Anyone can do this! Some of what happened to me was random chance, but I believe most of the success I’ve had has been from writing good books that both me and my readers love and from being willing to take risks and try new things. Have I done everything perfectly? No way. Have all my books been successful? Nope. Though the one’s I’ve felt more invested in and feel are my best work are also the ones readers love the most, and those books have been the most successful. But one of the great things about self-publishing is you don’t have to nail it on your first try. You can just keep going until you get better or figure out what works for you and gradually build up your fanbase. It doesn’t have to happen overnight, and you can be making a living from writing without having to be a bestseller.
10. Do you regret originally self-publishing your first book?
No way! The first book I self-published was Harper Madigan: Junior High Private Eye, and even though that particular book didn’t do well, I learned so much from the experience, and I love that the book exists and is available to readers, which it wouldn’t have been if I’d just let it sit on my hard drive forever.
11. Do you have any advice on self-publishing for other writers?
Just go for it!

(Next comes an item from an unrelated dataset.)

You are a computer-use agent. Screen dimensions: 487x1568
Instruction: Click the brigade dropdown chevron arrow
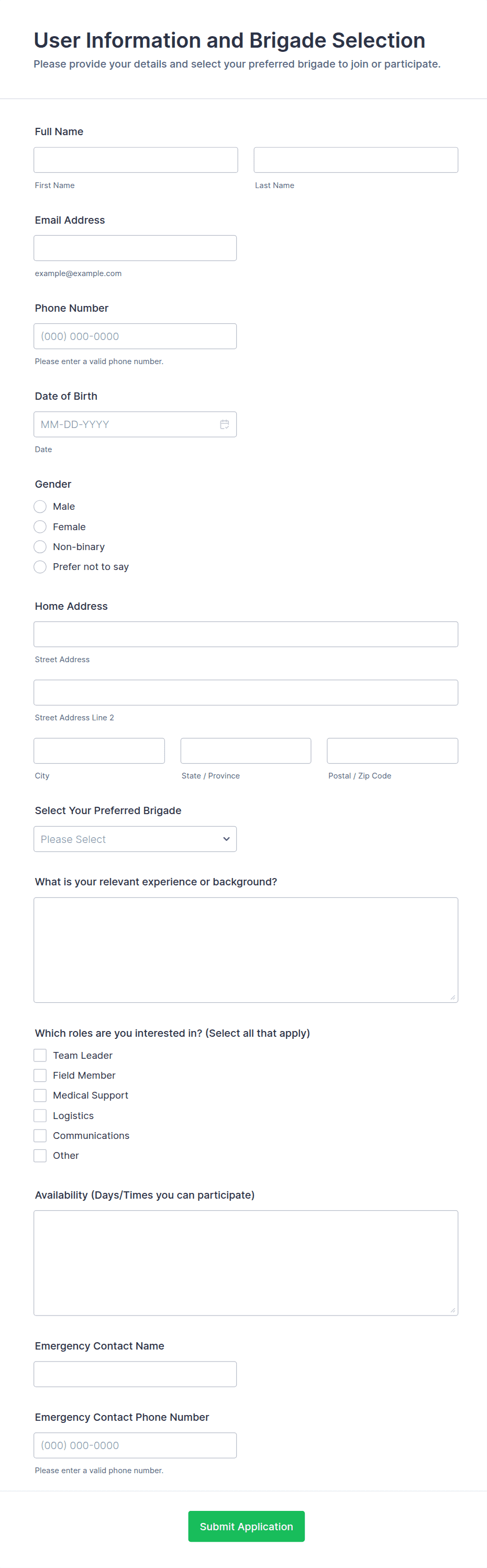226,839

Keep writing, finish your projects, and get them out there. It’s not as scary as you think, and having control of your career and complete creative freedom is really satisfying and rewarding. Don’t get hung up on success or failure–approach this business with the knowledge that you will make it someday, whatever that means to you, and make decisions with that knowledge in mind, never out of fear.
12. What is the biggest mistake you see other authors make?
Making excuses for why they can’t/won’t self-publish. The most common excuse I hear is that they don’t want to have to do their own marketing (as if publishers will actually market for you), and when I say, “What marketing? I’ve hardly done any marketing,” they say maybe that happened for mebut it won’t happen for them. The real reason people say this is because they’re afraid of being responsible for their own failures. If a publisher screws up your book, you tried your best, but it was out of your hands. But if you screw up your book, then you don’t have anybody else to blame it on. So they just sit on a pile of finished manuscripts that are never going to see the light of day when they could be building up fans and taking control of their own careers. You can’t count on publishers to market your book, and I think traditionally published authors end up spending more time on marketing because they don’t actually have control over it, so they feel like they just have to do all the things ever because they have no idea what’s working or not, and they don’t want to feel like they didn’t try their best. As a self-published author, you have control of the important selling points for your book–the cover, the blurb, and the price are the big three, but I’d also say categories and keywords play a big role as well. If one of those aspects isn’t working to sell your book, you can change it. At any time. You can keep changing it until you figure out what works. You also have the power to put your book on sale and do promos, either paid or free, and you can see how that affects your sales numbers in real time.
13. What was your biggest mistake?
Not self-publishing sooner. Worrying more about what other people will think about me and my writing than actually doing the writing.
14. Is there anything you wish everyone knew?
I think I’ve covered everything, but I’ll say this again: ANYONE can do this. Start today. Start right now. The worst thing you can do for your career is to do nothing.
15. Is there something I should have asked but didn’t?
Not that I can think of. These were great questions!